▼
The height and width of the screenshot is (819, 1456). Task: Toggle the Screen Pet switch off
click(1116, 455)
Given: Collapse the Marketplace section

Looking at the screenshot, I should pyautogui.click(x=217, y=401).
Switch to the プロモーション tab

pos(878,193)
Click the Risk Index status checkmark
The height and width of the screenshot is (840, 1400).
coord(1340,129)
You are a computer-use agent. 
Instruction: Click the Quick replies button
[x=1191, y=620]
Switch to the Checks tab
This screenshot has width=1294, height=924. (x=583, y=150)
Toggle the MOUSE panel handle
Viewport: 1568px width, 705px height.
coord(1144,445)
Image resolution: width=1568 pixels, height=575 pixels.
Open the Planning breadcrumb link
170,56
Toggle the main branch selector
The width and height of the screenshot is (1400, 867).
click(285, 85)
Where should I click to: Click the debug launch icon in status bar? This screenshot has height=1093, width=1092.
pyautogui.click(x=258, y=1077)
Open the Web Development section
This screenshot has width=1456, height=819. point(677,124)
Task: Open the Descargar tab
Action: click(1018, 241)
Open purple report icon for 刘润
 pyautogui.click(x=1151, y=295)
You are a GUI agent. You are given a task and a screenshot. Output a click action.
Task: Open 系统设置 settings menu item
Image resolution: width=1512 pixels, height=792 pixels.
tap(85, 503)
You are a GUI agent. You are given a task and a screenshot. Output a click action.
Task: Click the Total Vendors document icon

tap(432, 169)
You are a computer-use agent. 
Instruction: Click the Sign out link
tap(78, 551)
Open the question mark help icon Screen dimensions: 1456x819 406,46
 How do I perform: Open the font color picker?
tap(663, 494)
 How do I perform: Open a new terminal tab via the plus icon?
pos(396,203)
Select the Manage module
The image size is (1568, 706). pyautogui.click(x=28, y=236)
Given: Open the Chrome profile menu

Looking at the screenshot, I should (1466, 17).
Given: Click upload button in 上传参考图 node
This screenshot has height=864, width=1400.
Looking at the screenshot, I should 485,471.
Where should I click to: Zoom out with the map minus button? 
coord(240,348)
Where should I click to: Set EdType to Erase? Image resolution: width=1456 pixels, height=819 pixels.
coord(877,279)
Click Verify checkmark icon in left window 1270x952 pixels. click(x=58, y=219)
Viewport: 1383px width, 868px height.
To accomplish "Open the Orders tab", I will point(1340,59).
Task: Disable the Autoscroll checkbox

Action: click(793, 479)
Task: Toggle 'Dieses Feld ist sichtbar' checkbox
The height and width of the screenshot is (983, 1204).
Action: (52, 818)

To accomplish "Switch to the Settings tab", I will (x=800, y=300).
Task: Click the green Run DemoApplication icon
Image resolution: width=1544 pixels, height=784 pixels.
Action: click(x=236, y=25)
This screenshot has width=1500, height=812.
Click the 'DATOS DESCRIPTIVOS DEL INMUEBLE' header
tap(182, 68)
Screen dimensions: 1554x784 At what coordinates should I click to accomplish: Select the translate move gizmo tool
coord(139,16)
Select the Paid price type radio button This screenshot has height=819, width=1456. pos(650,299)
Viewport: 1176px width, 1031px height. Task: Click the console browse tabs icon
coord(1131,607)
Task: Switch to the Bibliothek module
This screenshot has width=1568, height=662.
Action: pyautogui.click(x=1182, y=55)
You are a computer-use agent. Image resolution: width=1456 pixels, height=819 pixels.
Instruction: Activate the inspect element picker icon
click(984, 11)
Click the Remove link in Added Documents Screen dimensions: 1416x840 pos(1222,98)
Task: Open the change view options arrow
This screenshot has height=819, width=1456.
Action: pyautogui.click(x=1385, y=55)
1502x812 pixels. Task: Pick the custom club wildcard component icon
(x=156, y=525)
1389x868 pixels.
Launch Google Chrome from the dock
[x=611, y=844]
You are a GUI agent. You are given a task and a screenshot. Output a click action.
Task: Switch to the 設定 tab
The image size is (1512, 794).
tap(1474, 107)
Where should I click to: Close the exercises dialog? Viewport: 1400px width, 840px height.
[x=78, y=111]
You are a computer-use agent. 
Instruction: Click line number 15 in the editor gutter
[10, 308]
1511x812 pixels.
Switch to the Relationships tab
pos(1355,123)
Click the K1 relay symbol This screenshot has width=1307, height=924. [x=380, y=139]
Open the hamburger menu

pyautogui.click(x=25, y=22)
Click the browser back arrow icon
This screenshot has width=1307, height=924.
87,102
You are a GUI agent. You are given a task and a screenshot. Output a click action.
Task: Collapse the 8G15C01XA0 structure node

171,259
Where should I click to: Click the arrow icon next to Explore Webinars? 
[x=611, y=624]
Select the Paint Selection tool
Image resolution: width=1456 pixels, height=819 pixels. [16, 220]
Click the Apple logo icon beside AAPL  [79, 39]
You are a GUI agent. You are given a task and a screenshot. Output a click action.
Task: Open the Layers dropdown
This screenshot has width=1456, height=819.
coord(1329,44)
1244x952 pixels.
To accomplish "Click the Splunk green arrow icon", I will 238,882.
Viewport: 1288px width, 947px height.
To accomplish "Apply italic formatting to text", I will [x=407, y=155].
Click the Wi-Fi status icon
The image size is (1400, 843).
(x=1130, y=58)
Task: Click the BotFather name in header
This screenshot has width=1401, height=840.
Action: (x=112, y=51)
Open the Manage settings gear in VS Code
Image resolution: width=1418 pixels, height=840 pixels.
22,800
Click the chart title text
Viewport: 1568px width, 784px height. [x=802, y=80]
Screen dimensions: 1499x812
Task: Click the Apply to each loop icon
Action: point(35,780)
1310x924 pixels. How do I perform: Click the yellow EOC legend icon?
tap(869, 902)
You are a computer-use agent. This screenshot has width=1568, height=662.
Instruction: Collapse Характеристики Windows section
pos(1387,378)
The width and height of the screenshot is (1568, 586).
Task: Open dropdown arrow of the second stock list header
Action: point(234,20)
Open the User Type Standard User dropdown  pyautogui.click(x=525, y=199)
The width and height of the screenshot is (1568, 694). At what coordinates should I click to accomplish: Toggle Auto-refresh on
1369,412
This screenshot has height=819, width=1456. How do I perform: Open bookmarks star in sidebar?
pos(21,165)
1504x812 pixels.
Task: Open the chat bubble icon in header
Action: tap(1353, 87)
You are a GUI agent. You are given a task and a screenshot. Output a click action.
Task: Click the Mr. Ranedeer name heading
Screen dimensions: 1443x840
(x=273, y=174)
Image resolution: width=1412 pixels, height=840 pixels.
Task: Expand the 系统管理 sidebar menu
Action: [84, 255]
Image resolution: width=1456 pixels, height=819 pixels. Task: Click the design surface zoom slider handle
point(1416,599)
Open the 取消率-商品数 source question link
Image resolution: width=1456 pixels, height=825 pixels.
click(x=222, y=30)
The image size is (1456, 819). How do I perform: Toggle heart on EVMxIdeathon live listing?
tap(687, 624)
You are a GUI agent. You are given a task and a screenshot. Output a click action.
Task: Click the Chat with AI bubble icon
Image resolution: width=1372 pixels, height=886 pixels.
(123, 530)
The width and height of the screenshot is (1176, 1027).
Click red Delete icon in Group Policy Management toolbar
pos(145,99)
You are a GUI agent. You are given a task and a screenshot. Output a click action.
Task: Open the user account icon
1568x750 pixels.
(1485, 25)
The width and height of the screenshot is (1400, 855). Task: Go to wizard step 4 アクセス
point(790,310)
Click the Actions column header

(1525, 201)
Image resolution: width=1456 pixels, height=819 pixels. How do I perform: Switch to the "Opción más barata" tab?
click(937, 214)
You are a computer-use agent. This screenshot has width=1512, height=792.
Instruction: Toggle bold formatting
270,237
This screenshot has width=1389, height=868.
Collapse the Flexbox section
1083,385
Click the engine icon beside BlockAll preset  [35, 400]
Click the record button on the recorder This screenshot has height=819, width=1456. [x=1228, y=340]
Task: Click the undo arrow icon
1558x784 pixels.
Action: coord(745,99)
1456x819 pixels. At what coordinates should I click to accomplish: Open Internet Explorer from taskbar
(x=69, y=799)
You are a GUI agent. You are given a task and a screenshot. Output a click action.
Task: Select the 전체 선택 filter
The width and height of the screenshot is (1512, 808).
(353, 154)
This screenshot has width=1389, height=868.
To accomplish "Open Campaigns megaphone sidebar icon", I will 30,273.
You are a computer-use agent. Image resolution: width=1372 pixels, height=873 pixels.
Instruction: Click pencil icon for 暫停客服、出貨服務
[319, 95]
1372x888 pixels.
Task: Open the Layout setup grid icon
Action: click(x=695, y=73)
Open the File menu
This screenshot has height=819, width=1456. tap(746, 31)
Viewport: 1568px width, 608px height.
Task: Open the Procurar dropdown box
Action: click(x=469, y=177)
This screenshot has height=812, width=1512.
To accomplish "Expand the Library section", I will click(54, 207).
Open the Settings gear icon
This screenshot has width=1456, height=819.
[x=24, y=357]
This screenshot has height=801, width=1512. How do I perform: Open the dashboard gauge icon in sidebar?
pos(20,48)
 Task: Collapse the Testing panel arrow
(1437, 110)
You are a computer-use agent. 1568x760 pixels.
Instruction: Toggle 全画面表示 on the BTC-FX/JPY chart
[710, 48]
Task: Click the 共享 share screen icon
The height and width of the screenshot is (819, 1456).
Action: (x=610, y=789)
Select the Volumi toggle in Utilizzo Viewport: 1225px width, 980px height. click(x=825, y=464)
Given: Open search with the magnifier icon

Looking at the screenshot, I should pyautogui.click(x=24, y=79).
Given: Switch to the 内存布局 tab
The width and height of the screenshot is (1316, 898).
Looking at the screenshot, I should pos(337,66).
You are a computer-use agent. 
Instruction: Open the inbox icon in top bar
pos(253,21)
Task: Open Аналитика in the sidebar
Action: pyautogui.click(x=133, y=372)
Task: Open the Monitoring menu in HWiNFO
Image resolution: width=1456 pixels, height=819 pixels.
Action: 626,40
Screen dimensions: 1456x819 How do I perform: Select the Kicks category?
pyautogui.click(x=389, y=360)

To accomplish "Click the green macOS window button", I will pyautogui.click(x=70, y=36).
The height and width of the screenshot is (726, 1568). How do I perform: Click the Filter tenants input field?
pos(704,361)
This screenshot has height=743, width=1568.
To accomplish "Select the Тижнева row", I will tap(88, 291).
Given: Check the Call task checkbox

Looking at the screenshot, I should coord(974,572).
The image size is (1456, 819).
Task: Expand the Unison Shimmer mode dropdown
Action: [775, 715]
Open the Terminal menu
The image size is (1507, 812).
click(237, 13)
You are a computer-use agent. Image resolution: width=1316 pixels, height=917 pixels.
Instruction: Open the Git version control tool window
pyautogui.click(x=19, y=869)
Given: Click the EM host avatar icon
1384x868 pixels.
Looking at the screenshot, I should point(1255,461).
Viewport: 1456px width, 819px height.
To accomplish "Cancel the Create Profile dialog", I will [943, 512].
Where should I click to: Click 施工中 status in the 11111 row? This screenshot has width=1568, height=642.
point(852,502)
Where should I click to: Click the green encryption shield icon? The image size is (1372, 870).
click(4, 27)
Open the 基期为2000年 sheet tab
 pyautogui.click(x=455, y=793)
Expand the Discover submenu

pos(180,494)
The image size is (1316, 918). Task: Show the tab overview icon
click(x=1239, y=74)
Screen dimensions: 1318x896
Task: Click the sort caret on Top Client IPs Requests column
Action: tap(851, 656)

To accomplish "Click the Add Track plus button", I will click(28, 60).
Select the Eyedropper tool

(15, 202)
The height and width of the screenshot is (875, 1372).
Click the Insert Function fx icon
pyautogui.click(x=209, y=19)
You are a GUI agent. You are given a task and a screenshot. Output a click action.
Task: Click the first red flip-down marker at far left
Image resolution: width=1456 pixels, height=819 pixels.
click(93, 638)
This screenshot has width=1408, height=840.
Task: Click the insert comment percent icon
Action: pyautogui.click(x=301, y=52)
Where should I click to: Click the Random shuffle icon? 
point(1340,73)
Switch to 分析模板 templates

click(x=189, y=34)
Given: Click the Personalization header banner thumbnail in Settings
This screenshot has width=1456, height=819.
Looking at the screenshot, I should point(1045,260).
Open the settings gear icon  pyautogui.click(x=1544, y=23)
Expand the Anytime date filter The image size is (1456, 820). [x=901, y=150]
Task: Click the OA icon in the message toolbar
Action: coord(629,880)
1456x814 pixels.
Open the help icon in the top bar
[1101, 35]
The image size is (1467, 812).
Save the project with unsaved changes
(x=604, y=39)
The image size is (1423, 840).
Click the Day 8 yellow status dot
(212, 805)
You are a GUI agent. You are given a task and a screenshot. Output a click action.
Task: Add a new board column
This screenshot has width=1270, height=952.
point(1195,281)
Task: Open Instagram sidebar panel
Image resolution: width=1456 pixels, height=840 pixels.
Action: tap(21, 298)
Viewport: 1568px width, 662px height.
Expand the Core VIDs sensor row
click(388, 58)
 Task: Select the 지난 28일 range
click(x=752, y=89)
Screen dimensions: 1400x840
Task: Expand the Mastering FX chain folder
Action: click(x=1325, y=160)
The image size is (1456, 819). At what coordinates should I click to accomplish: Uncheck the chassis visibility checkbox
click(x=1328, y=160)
▲
## AIM OF THE TASK
Copy each line of the records that contains the word "name".

## ANSWER BOX
Task: Click the BotFather name in header
Task: Click the Mr. Ranedeer name heading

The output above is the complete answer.